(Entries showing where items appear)

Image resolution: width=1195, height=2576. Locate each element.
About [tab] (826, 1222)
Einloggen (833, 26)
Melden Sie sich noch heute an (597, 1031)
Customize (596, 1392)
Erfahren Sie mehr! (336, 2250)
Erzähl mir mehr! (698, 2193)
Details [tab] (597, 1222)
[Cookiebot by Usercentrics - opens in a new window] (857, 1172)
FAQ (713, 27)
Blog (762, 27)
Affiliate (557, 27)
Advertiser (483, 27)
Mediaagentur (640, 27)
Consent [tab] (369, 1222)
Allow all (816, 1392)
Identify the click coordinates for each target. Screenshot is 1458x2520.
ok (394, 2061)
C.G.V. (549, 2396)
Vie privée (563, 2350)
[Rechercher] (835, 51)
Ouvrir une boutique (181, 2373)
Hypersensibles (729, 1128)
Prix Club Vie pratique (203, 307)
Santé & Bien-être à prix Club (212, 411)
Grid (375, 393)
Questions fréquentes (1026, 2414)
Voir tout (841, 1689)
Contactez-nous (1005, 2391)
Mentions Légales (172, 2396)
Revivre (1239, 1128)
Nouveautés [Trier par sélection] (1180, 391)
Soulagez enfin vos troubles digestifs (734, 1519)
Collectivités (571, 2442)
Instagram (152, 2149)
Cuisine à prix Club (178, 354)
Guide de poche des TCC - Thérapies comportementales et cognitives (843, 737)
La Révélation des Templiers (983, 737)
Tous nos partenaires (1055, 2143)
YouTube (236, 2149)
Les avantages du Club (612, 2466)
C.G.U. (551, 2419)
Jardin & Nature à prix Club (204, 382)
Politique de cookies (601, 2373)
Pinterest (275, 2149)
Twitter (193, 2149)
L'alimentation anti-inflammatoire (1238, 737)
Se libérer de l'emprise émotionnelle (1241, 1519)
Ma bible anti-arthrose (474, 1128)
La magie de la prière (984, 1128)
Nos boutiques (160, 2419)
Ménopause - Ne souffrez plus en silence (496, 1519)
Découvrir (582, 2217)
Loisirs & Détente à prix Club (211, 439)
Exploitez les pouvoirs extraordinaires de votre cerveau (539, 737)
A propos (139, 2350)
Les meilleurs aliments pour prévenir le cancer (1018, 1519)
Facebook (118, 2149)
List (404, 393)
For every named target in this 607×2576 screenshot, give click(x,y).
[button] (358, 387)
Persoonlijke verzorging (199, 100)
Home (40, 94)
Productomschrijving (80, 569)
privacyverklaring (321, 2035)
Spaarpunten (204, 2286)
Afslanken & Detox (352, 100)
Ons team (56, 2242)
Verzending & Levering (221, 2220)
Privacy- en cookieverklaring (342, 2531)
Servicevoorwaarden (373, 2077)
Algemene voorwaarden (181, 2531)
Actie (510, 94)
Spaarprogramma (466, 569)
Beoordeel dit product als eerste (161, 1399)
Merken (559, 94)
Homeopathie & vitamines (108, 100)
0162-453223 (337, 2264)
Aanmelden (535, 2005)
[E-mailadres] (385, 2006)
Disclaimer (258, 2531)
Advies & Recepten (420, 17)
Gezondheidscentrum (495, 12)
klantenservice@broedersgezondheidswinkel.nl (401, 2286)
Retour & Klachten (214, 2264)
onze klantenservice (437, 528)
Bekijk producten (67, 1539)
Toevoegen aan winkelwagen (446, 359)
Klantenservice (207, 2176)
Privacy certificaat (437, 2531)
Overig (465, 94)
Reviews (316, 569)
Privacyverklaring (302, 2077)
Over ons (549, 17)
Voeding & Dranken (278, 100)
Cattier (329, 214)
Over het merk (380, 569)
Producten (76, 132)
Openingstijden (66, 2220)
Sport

● INSTRUCTION
Repeat every one of the lines above word for word, with no changes.

● TASK RESPONSE
Image resolution: width=1195, height=2576. Locate each element.
About [tab] (826, 1222)
Einloggen (833, 26)
Melden Sie sich noch heute an (597, 1031)
Customize (596, 1392)
Erfahren Sie mehr! (336, 2250)
Erzähl mir mehr! (698, 2193)
Details [tab] (597, 1222)
[Cookiebot by Usercentrics - opens in a new window] (857, 1172)
FAQ (713, 27)
Blog (762, 27)
Affiliate (557, 27)
Advertiser (483, 27)
Mediaagentur (640, 27)
Consent [tab] (369, 1222)
Allow all (816, 1392)
Identify the click coordinates for each target. Screenshot is 1458x2520.
ok (394, 2061)
C.G.V. (549, 2396)
Vie privée (563, 2350)
[Rechercher] (835, 51)
Ouvrir une boutique (181, 2373)
Hypersensibles (729, 1128)
Prix Club Vie pratique (203, 307)
Santé & Bien-être à prix Club (212, 411)
Grid (375, 393)
Questions fréquentes (1026, 2414)
Voir tout (841, 1689)
Contactez-nous (1005, 2391)
Mentions Légales (172, 2396)
Revivre (1239, 1128)
Nouveautés [Trier par sélection] (1180, 391)
Soulagez enfin vos troubles digestifs (734, 1519)
Collectivités (571, 2442)
Instagram (152, 2149)
Cuisine à prix Club (178, 354)
Guide de poche des TCC - Thérapies comportementales et cognitives (843, 737)
La Révélation des Templiers (983, 737)
Tous nos partenaires (1055, 2143)
YouTube (236, 2149)
Les avantages du Club (612, 2466)
C.G.U. (551, 2419)
Jardin & Nature à prix Club (204, 382)
Politique de cookies (601, 2373)
Pinterest (275, 2149)
Twitter (193, 2149)
L'alimentation anti-inflammatoire (1238, 737)
Se libérer de l'emprise émotionnelle (1241, 1519)
Ma bible anti-arthrose (474, 1128)
La magie de la prière (984, 1128)
Nos boutiques (160, 2419)
Ménopause - Ne souffrez plus en silence (496, 1519)
Découvrir (582, 2217)
Loisirs & Détente à prix Club (211, 439)
Exploitez les pouvoirs extraordinaires de votre cerveau (539, 737)
A propos (139, 2350)
Les meilleurs aliments pour prévenir le cancer (1018, 1519)
Facebook (118, 2149)
List (404, 393)
For every named target in this 607×2576 screenshot, give click(x,y).
[button] (358, 387)
Persoonlijke verzorging (199, 100)
Home (40, 94)
Productomschrijving (80, 569)
privacyverklaring (321, 2035)
Spaarpunten (204, 2286)
Afslanken & Detox (352, 100)
Ons team (56, 2242)
Verzending & Levering (221, 2220)
Privacy- en cookieverklaring (342, 2531)
Servicevoorwaarden (373, 2077)
Algemene voorwaarden (181, 2531)
Actie (510, 94)
Spaarprogramma (466, 569)
Beoordeel dit product als eerste (161, 1399)
Merken (559, 94)
Homeopathie & vitamines (108, 100)
0162-453223 (337, 2264)
Aanmelden (535, 2005)
[E-mailadres] (385, 2006)
Disclaimer (258, 2531)
Advies & Recepten (420, 17)
Gezondheidscentrum (495, 12)
klantenservice@broedersgezondheidswinkel.nl (401, 2286)
Retour & Klachten (214, 2264)
onze klantenservice (437, 528)
Bekijk producten (67, 1539)
Toevoegen aan winkelwagen (446, 359)
Klantenservice (207, 2176)
Privacy certificaat (437, 2531)
Overig (465, 94)
Reviews (316, 569)
Privacyverklaring (302, 2077)
Over ons (549, 17)
Voeding & Dranken (278, 100)
Cattier (329, 214)
Over het merk (380, 569)
Producten (76, 132)
Openingstijden (66, 2220)
Sport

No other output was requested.